(How to complete this task): In the data, find the word "will" and copy out every line that has it.

****************************************

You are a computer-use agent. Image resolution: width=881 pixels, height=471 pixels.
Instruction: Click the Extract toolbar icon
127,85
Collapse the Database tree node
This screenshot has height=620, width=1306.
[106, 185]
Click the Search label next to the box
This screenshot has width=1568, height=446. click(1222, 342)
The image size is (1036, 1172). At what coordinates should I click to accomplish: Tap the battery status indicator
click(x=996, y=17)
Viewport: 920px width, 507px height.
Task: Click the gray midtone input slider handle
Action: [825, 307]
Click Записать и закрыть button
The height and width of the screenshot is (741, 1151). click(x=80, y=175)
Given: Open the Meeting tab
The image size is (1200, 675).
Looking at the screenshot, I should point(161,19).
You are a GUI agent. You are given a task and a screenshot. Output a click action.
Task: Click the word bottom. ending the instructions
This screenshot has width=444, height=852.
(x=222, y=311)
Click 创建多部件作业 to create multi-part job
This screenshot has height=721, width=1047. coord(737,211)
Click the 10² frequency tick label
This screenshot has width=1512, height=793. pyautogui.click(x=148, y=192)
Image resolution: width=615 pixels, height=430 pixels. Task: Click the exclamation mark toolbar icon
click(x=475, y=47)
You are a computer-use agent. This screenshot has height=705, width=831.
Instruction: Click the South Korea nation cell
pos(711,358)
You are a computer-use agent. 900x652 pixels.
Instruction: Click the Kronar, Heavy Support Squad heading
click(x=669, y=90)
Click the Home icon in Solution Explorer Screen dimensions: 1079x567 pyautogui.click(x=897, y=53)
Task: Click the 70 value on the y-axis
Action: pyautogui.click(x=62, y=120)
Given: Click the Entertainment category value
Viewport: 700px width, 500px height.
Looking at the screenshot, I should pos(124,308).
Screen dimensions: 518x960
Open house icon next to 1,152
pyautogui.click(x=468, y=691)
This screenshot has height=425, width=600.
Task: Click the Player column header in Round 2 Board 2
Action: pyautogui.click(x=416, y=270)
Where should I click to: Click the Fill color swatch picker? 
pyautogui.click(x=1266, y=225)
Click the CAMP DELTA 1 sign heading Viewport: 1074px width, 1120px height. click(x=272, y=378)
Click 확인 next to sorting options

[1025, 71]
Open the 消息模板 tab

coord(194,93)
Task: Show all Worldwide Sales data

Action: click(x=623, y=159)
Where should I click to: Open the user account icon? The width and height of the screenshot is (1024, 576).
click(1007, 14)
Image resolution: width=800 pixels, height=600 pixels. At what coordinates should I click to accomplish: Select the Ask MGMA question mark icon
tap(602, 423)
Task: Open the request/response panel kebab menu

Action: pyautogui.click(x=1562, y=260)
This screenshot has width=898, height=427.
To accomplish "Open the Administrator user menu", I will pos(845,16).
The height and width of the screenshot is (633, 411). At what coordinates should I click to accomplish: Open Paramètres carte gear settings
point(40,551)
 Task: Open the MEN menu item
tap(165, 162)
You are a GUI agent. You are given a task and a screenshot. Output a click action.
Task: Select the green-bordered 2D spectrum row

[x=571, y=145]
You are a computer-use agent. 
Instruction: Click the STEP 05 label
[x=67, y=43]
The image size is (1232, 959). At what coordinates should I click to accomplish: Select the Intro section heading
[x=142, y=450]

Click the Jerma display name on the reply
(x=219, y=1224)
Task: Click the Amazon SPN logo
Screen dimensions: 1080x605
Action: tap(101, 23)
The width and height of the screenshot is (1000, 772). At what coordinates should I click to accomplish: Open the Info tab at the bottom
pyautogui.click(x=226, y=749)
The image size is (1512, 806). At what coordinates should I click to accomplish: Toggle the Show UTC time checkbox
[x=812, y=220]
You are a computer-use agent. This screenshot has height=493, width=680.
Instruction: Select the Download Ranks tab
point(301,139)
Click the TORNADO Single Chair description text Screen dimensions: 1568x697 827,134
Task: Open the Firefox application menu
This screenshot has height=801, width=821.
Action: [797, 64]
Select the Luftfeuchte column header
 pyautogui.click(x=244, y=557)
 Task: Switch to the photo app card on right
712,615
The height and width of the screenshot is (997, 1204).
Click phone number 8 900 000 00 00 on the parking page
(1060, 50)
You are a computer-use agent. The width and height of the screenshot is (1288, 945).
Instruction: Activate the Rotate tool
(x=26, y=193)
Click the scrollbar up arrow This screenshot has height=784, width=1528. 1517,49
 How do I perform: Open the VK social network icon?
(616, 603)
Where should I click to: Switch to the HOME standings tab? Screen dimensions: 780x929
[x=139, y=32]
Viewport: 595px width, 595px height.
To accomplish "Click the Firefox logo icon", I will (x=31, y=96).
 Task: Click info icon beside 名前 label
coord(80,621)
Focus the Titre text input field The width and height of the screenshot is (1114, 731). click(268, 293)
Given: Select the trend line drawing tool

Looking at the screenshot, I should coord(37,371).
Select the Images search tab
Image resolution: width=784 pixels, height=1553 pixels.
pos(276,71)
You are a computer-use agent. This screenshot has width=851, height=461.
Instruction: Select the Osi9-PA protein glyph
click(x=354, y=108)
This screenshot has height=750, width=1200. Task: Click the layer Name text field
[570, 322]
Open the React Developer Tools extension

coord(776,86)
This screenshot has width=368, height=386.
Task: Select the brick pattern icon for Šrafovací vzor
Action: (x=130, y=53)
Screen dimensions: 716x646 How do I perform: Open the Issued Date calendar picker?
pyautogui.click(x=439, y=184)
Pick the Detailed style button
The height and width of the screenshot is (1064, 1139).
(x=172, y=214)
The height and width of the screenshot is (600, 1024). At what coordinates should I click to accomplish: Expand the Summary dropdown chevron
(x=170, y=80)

****************************************

(Completed exercise):
To accomplish "Open the Administrator user menu", I will pos(845,16).
To accomplish "Click the Firefox logo icon", I will (x=31, y=96).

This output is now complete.